The local church’s former pastor, the Rev. Charles R. White had “repeatedly assured” the congregation that the church could retain any money realized from either a lease or sale of the land to the borough. However, the property actually belonged to the Program Agency of the national church. The agency could have allowed the money to be retained locally, but that was “not the policy of the Agency.”
A meeting with Borough Mayor Eben Hopson confirmed all the pertinent details. Hoped admitted that he had previously written a letter to the session of the church promising that the Borough, after the condemnation proceedings were ended, would grant the land back to the church, and then pay the church for leasing the property. He explained that he later learned that this would be “entirely illegal” so it could not be done.
The committee met with spoke with several borough officials, including the mayor, the Director of Administration and Finance Lloyd Ahvakana, and Loretta Kenton of the borough health department. All three were elders in the Presbyterian church.
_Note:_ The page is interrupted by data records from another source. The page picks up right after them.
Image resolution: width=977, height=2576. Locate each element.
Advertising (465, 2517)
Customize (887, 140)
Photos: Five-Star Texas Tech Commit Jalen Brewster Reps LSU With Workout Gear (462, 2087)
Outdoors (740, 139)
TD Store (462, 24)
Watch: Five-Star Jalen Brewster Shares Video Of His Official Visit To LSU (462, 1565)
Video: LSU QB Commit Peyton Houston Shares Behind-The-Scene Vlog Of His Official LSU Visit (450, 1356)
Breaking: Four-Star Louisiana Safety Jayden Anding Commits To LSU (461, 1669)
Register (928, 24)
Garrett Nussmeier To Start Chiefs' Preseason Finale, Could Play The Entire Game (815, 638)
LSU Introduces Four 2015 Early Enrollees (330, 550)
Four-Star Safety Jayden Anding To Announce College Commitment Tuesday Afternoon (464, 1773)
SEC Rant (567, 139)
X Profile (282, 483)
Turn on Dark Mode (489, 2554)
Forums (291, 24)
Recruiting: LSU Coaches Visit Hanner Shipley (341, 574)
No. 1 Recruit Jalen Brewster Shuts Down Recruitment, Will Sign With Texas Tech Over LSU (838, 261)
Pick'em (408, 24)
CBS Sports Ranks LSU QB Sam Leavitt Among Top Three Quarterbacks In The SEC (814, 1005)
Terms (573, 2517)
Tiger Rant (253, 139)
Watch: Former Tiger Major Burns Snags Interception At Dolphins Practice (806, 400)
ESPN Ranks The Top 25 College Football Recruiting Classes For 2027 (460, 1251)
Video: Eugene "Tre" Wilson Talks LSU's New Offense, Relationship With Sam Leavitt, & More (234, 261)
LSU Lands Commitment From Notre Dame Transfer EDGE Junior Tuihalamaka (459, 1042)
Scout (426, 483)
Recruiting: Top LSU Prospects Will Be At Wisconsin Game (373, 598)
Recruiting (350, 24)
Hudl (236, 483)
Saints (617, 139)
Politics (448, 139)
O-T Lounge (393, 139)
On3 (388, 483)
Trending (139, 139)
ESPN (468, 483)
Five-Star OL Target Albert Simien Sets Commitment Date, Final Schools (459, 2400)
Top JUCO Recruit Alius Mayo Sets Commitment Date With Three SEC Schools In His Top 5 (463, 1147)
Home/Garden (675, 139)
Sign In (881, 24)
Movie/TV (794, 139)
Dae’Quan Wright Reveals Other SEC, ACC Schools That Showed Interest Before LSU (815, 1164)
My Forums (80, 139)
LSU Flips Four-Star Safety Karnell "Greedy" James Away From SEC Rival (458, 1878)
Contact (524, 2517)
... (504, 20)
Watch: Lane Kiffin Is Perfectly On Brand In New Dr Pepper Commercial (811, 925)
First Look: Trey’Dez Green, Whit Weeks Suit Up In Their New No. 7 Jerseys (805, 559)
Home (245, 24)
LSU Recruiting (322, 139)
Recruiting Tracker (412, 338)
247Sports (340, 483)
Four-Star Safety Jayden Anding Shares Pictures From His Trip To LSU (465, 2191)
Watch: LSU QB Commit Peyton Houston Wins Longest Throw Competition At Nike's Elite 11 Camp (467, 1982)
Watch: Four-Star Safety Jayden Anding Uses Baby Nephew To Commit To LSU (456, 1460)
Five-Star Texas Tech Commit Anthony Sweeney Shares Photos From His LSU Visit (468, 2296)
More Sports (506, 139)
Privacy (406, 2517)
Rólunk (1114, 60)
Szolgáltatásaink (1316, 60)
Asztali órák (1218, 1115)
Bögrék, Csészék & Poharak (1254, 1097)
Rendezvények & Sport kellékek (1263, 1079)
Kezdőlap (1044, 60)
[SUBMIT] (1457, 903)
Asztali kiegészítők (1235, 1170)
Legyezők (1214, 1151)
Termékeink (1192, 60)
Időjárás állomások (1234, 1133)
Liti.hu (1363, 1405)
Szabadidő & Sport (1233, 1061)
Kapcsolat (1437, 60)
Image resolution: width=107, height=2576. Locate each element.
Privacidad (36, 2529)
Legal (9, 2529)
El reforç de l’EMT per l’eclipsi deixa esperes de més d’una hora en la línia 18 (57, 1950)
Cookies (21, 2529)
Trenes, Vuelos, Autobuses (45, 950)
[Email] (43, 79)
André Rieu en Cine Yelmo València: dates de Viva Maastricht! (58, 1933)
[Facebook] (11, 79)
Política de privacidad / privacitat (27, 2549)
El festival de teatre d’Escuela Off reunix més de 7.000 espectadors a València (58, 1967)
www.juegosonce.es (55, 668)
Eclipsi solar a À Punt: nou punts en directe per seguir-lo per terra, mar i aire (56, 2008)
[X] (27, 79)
The current church session was not happy. The clerk of session expressed the feeling that the old Board of National Missions, now the Program Agency, simply was holding title to the property for the church and that the church really owned the property and should receive any payment for the land.
The committee then attempted to visit with Elder Nelson Ahvakana who had initiated the request for the special committee. Ahvakana was unavailable since he was out on the ice helping to search for the body of his nephew, Steven Itta, who had been lost the day before while seal hunting.
The report of Reverend Teply outlines the genesis for many of the financial and leasing misunderstandings involved in the situation. The local church had benefited greatly over the years from mission aid, including the construction of the Christian Education building in the first place, the two manses, valued at $250,000 or more plus the $12,400 annual contribution from Synod toward the pastor’s salary, and the approximate $10,000 annual insurance payments for the church property.
“At the end of the (session) meeting (that night), there seemed to be a better understanding on the part of all present of what the situation actually was, and what could and could not be done to change the situation,” Teply reported. Gordon Corbett, associate synod executive, and Teply were to meet later in the month with representatives of the Program Agency who were coming to Alaska.